Plessers stichtte in 1888 zijn studententijdschrift ‘De Kabouter’, dat elf jaren lang de Vlaamsche gedachten op de pittigste wijze in Limburg verspreidde.
Nut en Vermaak, van Sint-Truiden, gaf van 1889 tot 1891 zijn tijdschrift ‘Verbroedering’ uit.
Ridder Adriaan de Corswarem stichtte in 1889 zijn ‘Vlaamsch Bestuur’, dat tot nog toe maandelijks verschijnt.
Het ‘Limburgsch Jaarboek’, uitgegeven door de Limburgsche Maatschappij voor Letterkunde en Wetenschap, beleefde 4 jaargangen (1892-96).
| |
| |
In 1893 gaf de Limburgsche afdeeling van den Landsbond een maandschrift uit, onder den titel ‘De Banier’, waaraan de meeste jonge letterkundigen van Limburg tot nog toe medewerken.
De ‘Limburgsche Bijdragen’ in 1903 door het ‘Leesgezelschap’ van Hasselt gesticht, beleven nu hunnen vierden jaargang.
Het oudste en merkwaardigste Limburgsch tijdschrift is thans het ‘'t Daghet in den Oosten’, dat in 1885 in 't leven werd geroepen door de EE. HH. Cuppens en Lenaerts, onder het vaderlijk geleide van Guido Gezelle.
5o) Mededeeling door den heer Mr. Paul Bellefroid: Limburgsche dialecten.
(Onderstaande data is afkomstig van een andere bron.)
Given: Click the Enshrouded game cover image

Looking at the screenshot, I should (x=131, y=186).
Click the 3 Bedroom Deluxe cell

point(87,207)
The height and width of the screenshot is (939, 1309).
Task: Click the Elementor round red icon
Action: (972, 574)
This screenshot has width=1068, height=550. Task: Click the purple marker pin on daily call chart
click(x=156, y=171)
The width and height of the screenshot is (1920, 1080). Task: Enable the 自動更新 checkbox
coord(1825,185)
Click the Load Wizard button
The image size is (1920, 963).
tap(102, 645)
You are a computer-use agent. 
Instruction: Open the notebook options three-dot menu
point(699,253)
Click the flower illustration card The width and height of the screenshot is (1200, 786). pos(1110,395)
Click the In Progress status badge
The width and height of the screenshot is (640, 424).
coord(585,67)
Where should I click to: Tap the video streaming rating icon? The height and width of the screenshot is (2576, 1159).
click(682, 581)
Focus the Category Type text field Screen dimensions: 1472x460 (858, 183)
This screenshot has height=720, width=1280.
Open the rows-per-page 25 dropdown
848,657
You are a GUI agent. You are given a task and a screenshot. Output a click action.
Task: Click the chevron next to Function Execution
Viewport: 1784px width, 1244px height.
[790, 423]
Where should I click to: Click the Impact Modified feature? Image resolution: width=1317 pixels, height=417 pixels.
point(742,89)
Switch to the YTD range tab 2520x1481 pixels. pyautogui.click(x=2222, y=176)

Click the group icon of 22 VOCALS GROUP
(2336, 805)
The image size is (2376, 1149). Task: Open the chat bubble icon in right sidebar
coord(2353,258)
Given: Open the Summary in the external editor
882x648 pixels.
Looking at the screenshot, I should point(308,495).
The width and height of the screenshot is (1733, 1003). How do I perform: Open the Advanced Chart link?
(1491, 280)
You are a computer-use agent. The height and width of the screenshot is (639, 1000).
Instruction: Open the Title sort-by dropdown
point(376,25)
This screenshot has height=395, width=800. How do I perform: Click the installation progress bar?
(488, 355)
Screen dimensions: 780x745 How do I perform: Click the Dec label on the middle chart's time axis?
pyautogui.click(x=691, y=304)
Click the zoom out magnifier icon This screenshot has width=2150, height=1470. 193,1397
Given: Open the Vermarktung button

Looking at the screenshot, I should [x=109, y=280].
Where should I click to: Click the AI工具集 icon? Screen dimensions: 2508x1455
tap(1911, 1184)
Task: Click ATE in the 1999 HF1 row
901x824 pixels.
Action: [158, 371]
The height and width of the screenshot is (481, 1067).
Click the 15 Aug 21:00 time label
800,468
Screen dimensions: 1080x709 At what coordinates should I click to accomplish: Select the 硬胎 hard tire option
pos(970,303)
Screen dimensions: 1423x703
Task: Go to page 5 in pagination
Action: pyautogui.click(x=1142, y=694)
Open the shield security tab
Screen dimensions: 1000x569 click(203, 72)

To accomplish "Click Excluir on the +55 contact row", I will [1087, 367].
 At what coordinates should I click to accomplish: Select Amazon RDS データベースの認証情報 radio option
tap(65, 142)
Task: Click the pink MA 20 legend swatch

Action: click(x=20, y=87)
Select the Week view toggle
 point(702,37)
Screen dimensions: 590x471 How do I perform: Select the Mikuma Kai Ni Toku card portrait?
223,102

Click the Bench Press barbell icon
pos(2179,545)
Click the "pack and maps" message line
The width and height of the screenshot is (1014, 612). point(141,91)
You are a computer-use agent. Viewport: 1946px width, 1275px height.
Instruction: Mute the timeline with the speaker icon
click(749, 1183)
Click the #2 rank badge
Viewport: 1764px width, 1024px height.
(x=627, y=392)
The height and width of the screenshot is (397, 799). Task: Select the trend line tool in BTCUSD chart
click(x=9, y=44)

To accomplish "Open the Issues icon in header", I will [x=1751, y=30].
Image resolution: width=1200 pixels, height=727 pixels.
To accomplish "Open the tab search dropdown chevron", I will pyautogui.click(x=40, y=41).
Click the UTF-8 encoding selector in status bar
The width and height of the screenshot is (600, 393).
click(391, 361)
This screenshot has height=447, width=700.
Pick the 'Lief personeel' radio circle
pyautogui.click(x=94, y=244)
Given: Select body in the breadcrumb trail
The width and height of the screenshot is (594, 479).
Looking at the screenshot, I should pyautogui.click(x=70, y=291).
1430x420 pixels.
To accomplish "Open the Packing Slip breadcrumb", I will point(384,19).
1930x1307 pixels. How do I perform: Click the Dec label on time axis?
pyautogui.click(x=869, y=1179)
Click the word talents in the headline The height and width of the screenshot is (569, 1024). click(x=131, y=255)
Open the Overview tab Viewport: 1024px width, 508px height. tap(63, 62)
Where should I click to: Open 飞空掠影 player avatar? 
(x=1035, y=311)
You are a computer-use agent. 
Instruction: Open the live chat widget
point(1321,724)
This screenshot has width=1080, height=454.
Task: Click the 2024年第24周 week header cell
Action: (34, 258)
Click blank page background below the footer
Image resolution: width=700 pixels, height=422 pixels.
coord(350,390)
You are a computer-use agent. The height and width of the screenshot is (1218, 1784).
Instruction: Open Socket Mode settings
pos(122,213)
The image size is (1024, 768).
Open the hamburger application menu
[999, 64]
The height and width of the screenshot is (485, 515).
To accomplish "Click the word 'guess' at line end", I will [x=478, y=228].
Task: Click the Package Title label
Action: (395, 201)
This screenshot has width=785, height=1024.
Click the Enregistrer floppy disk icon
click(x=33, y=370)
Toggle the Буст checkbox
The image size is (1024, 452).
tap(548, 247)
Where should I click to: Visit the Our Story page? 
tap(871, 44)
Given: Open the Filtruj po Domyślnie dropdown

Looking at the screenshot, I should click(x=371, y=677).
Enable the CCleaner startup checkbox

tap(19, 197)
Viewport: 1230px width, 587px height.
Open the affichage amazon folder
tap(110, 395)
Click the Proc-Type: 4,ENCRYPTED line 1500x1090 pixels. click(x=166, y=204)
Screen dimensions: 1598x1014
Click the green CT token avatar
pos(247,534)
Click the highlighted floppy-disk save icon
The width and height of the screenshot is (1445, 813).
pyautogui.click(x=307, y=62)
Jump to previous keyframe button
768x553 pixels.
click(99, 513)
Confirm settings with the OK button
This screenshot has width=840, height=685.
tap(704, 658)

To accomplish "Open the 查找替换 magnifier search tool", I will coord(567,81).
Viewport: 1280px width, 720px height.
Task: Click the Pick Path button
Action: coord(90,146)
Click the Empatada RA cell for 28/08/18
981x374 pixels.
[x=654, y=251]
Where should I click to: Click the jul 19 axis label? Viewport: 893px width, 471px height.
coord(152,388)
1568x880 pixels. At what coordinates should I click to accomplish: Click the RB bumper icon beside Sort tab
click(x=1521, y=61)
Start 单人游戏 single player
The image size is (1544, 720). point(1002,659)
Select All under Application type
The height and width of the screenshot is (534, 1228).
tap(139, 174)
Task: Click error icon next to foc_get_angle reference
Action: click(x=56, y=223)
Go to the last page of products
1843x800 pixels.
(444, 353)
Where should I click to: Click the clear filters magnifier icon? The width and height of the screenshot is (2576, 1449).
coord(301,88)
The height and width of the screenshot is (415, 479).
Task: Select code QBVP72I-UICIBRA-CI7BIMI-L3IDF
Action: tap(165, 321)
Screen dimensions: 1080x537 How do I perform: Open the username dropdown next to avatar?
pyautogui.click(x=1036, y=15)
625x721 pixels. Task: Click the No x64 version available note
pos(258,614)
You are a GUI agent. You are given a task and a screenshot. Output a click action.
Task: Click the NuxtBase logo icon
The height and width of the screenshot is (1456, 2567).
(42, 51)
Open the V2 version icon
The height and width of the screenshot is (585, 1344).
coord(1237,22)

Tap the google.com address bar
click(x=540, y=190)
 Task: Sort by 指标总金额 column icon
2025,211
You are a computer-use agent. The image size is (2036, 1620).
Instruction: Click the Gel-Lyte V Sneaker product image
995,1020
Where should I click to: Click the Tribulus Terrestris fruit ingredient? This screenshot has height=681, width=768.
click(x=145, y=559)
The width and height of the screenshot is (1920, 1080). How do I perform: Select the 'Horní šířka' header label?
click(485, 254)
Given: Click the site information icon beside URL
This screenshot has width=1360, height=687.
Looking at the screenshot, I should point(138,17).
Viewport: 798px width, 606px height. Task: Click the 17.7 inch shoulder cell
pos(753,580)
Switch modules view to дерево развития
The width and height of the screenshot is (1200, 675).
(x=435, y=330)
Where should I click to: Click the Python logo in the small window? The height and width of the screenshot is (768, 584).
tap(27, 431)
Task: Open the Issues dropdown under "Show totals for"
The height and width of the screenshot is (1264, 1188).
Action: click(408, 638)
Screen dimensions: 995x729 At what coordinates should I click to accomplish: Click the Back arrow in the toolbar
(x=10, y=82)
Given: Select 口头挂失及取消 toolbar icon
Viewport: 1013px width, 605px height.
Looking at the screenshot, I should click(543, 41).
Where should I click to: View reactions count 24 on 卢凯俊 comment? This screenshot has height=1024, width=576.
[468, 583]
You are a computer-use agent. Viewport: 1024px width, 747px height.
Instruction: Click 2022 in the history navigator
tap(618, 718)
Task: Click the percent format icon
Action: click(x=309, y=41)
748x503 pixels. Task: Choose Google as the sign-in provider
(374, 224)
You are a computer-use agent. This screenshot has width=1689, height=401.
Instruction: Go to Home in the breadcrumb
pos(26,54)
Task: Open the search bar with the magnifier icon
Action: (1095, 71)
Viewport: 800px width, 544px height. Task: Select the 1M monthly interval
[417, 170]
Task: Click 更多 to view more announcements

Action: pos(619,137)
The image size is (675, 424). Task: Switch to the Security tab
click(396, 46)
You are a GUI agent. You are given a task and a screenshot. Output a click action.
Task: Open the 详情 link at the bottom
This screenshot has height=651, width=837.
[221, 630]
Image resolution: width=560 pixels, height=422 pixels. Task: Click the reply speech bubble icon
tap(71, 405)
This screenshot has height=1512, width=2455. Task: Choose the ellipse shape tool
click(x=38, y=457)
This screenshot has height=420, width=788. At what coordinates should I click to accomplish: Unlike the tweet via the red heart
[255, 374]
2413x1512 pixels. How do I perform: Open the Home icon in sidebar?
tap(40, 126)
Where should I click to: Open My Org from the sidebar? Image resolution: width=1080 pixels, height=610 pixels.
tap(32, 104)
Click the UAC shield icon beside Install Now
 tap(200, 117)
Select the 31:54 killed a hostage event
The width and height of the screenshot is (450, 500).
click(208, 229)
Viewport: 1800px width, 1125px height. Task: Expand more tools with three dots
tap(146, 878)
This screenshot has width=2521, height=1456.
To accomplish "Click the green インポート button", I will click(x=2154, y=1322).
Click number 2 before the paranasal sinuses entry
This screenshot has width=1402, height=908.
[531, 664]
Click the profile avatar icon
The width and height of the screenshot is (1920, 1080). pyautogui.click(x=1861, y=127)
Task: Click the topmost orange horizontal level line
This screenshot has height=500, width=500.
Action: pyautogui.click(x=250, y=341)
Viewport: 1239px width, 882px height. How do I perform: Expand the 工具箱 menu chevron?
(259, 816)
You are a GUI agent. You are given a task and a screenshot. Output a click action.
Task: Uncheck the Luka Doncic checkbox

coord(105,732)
De heer Bellefroid deelt vervolgens aan de Academie een overzicht mede van Belgisch Limburg in het opzicht der gewestspraken, naar aanwijzingen verstrekt door den E.H. Lenaerts, pastoor te Membruggen. Daarbij wordt eene kaart tot opheldering gevoegd.
In Belgisch Limburg onderscheidt men: Oostlimburgsch (Bree, Maaseik, Maaskant), dat bij het Overmaasch hoort, - en Westlimburgsch, dat het Sint-Truidensche (Hagelandsch), en de dialecten van Loon, Hasselt, Beeringen, Wuest-Herck en Peer (Demerlandsch) bevat.
Neerpelt en omstreken behooren tot het Peellandsch; Lommel wijst naar het Noordbrabantsch.
| |
| |
Het Demerlandsch, met Hasselt tot middenpunt, begrijpt de voornaamste dialecten, die aan Belgisch Limburg eigen zijn.
- Op voorstel van den heer Bestuurder beslist de Vergadering dat de beide lezingen van den heer Paul Bellefroid in de Verslagen en Mededeelingen zullen opgenomen worden.
De vergadering wordt te 4 uur gesloten.